- _What the exercise asks_:
Repeat verbatim each line from the line with "The image size is (915, 1144)." to the end of the entries. Pictures do not belong in the copy.

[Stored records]
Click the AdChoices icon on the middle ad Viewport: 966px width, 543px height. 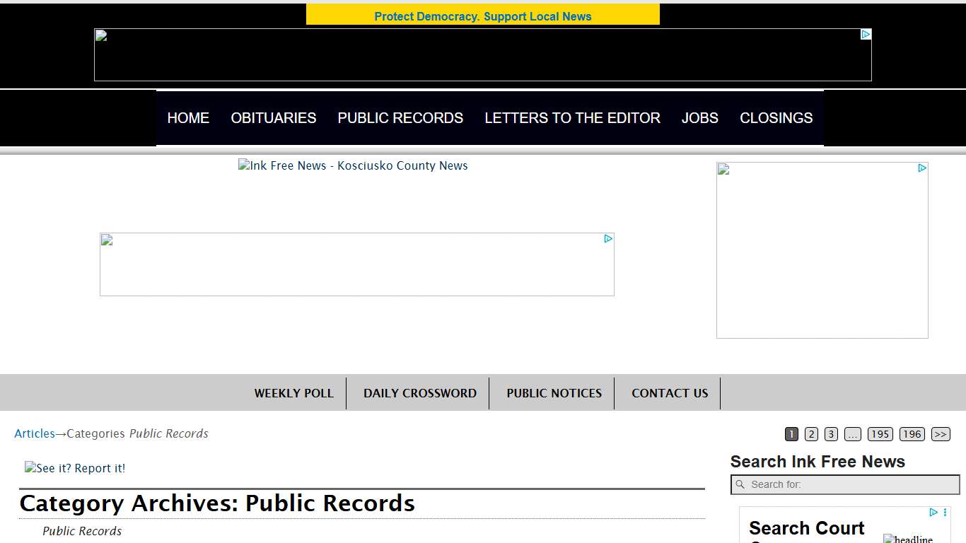pos(608,239)
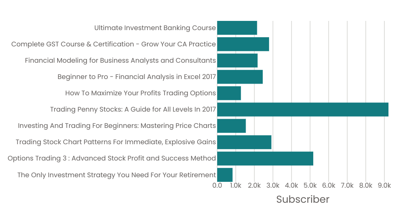Select the Financial Modeling for Business Analysts bar
Image resolution: width=401 pixels, height=209 pixels.
coord(237,61)
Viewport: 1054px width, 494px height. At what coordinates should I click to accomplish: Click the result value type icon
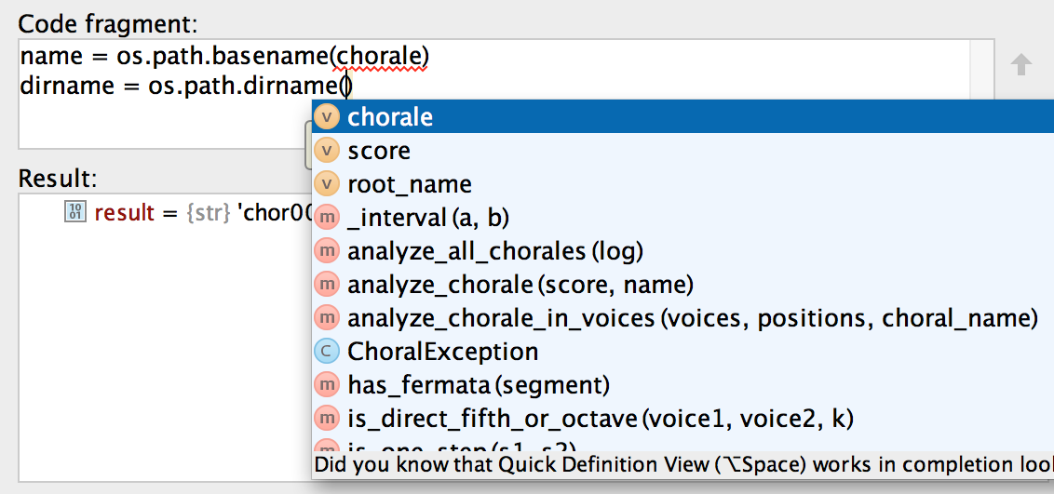pyautogui.click(x=74, y=213)
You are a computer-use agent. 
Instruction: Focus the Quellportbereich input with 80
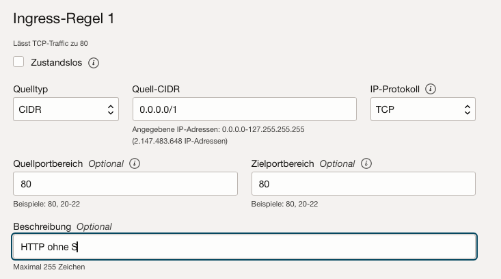[x=125, y=184]
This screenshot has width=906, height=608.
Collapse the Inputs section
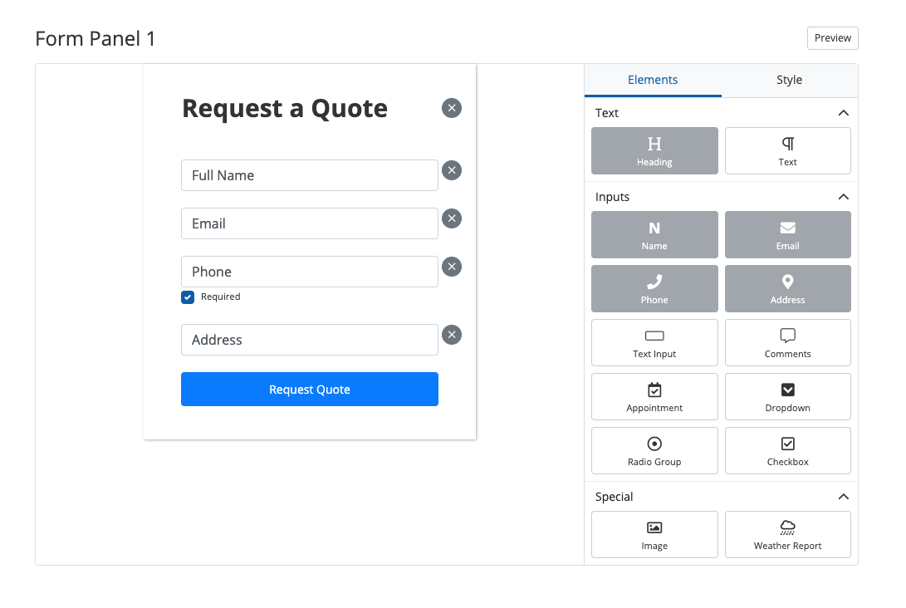click(843, 197)
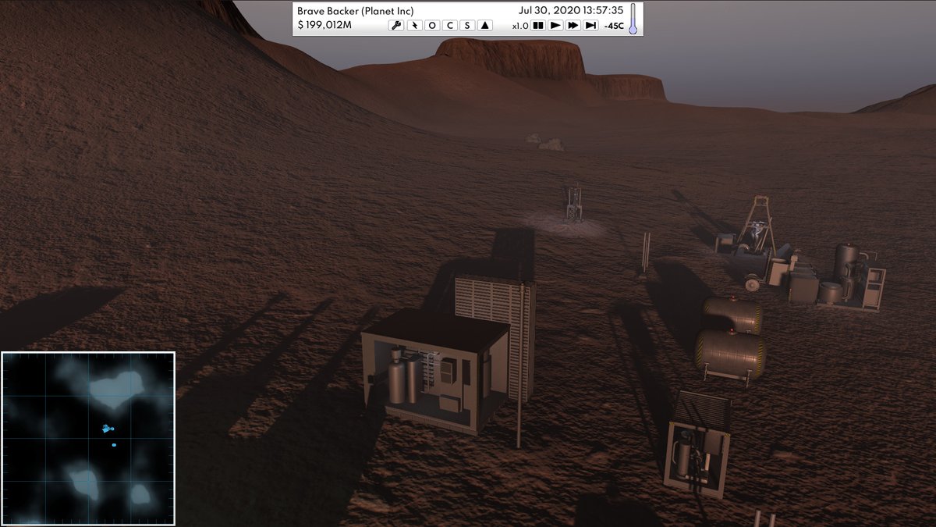Resume play at normal speed

(x=556, y=24)
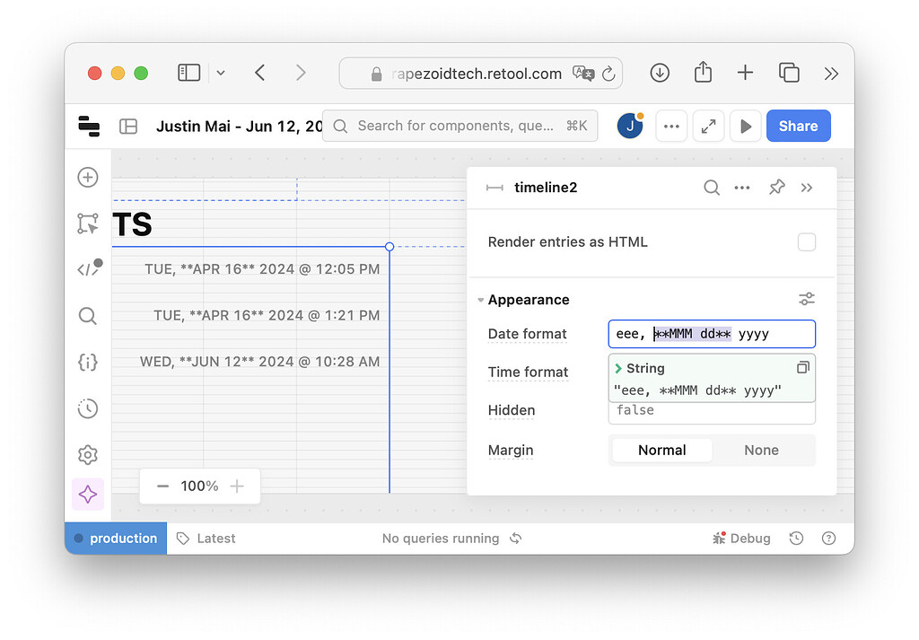
Task: Open app settings with the gear icon
Action: tap(87, 454)
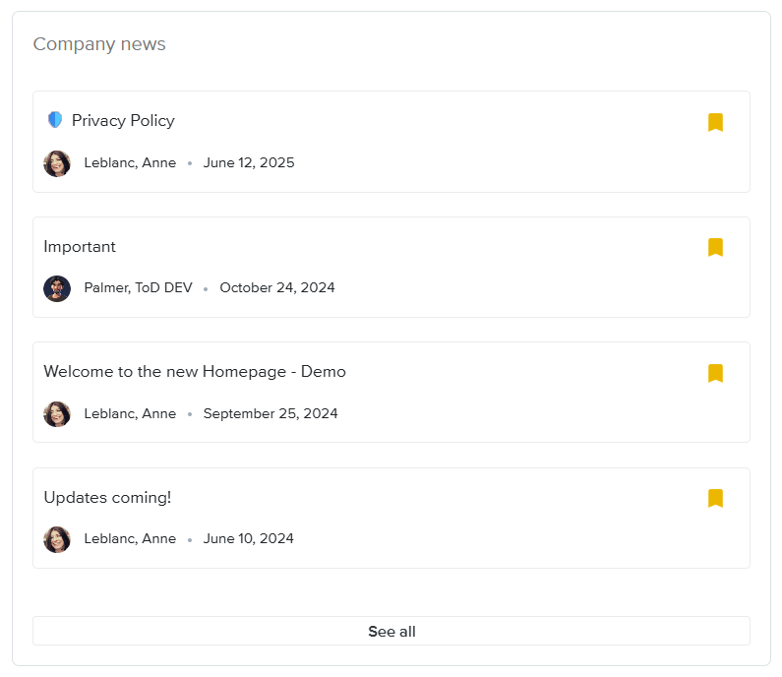Click the June 12, 2025 date
This screenshot has width=782, height=677.
pos(249,163)
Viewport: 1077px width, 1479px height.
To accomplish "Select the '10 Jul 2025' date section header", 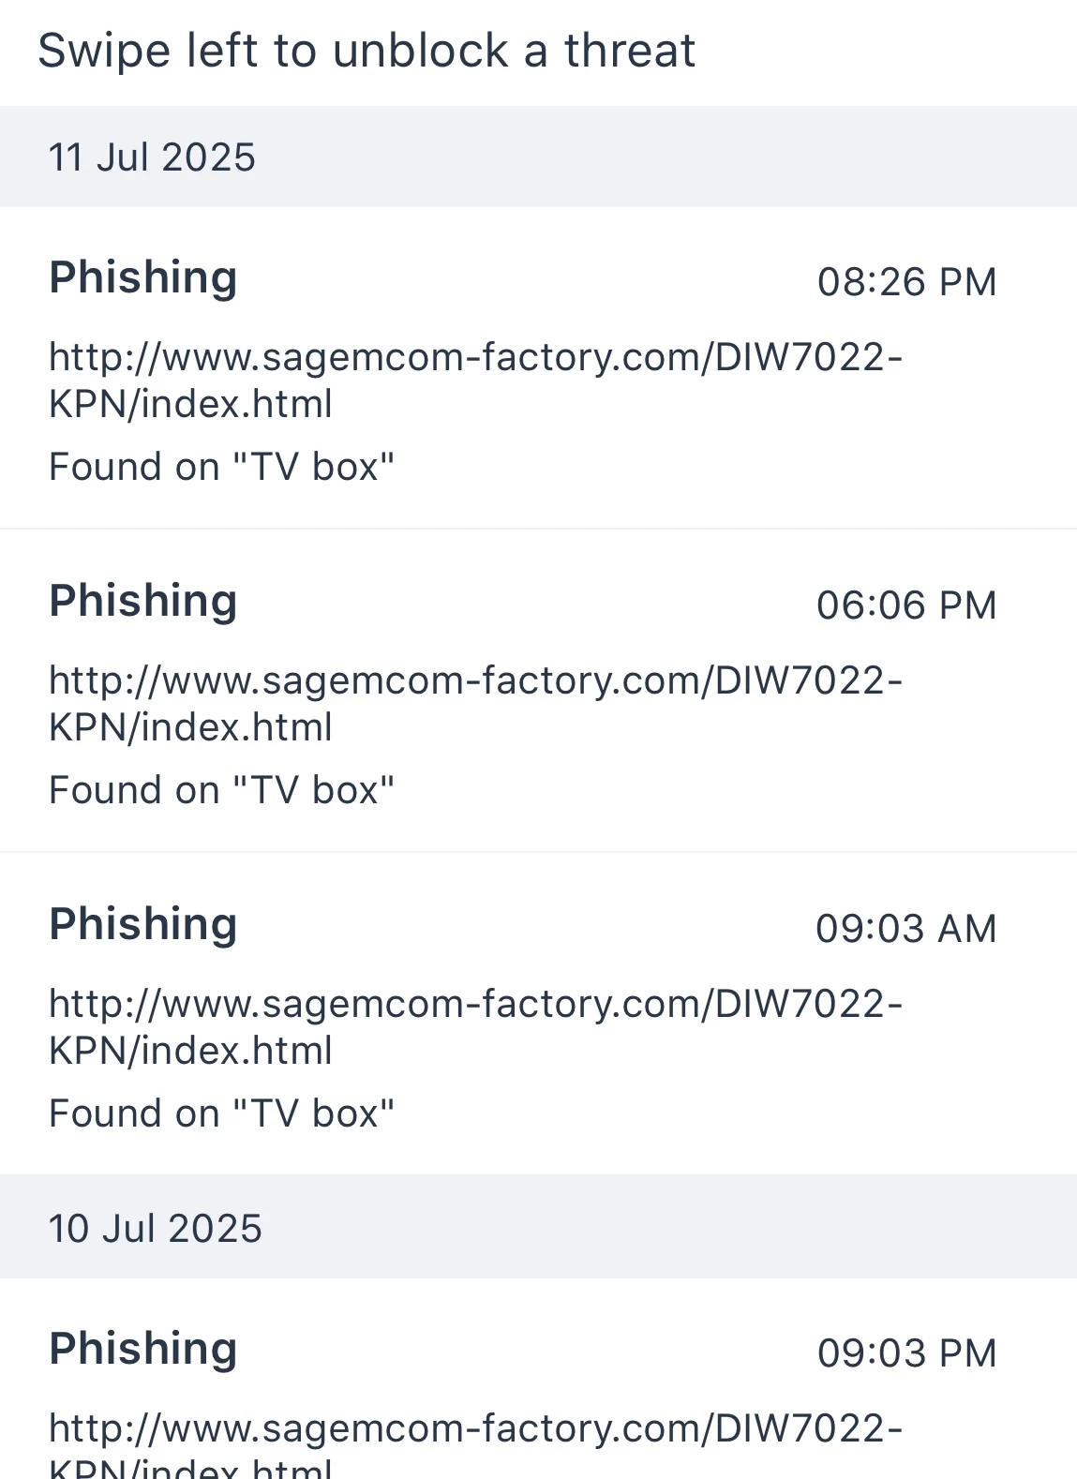I will pyautogui.click(x=155, y=1229).

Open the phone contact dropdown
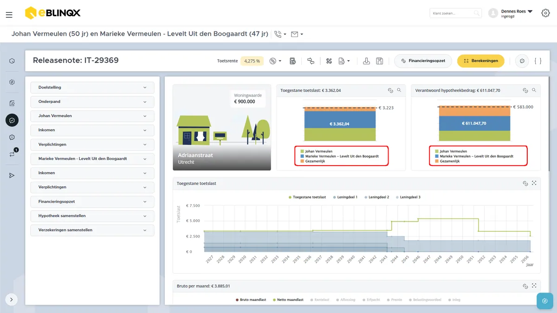point(280,34)
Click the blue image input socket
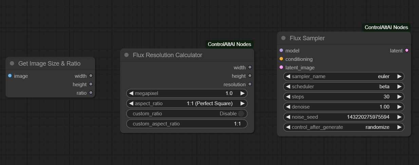 pos(10,76)
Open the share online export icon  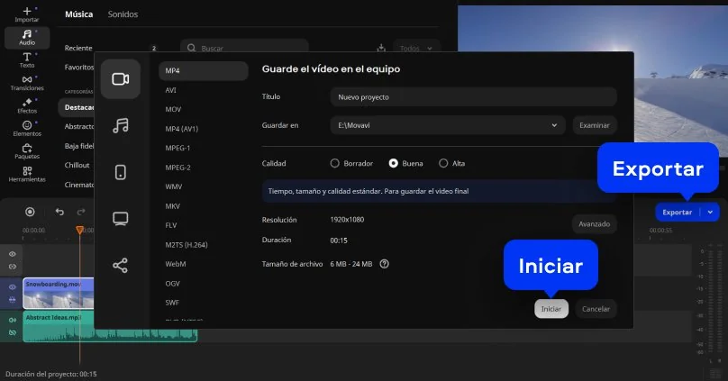tap(120, 266)
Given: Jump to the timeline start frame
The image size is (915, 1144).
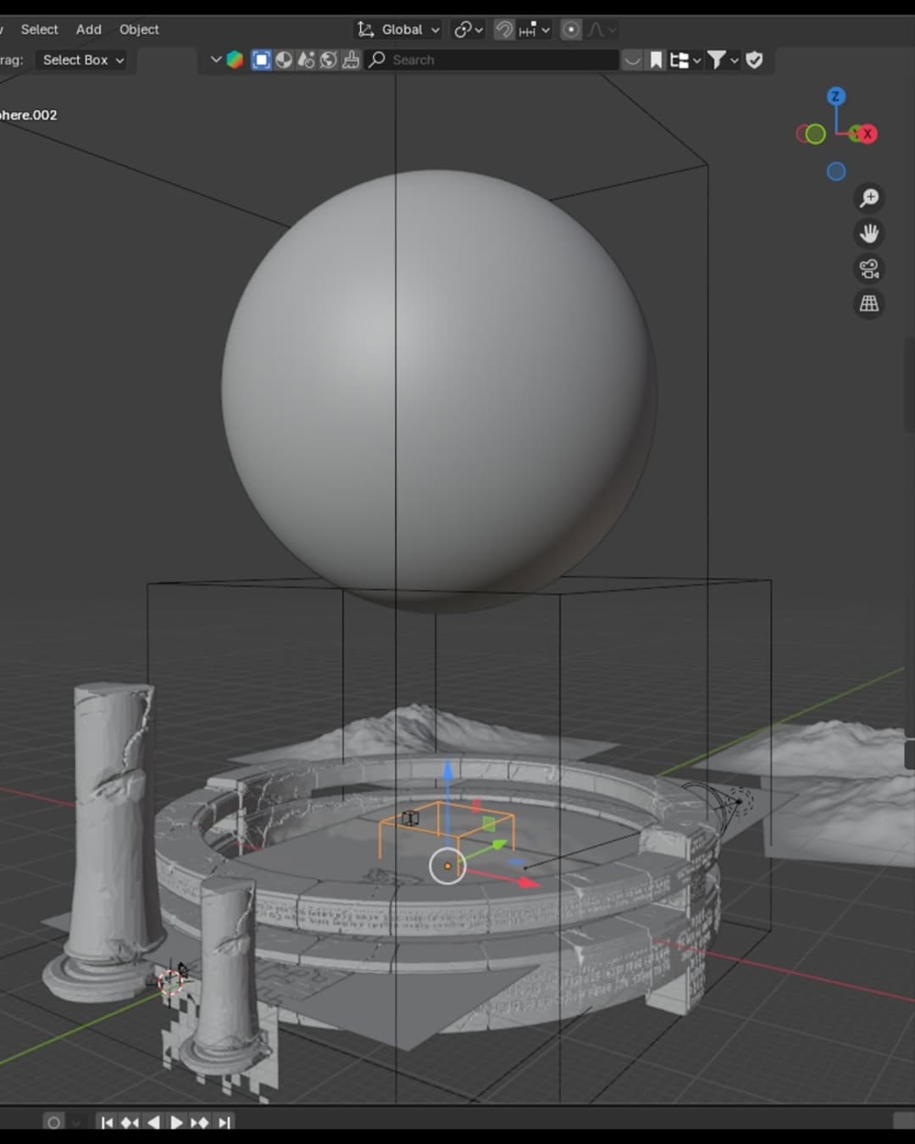Looking at the screenshot, I should [x=107, y=1123].
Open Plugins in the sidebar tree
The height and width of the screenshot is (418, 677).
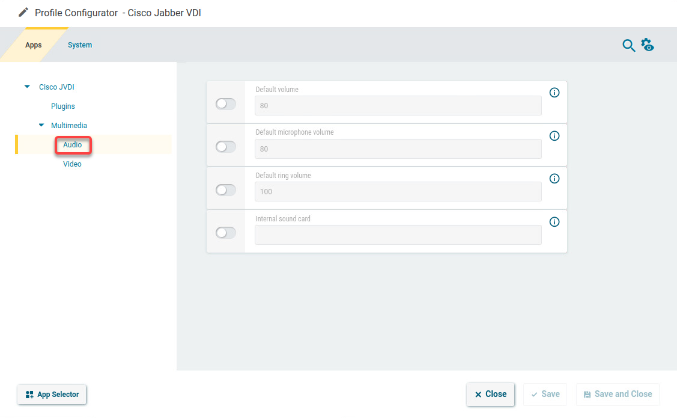63,106
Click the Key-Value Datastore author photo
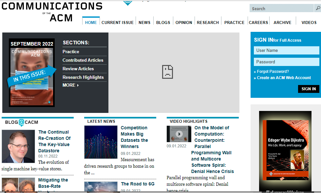This screenshot has width=321, height=193. [x=18, y=146]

- _Exercise result_:
The image size is (915, 1144).
Looking at the screenshot, I should [x=107, y=1123].
Open Plugins in the sidebar tree
The height and width of the screenshot is (418, 677).
63,106
Click the Key-Value Datastore author photo
This screenshot has width=321, height=193. [x=18, y=146]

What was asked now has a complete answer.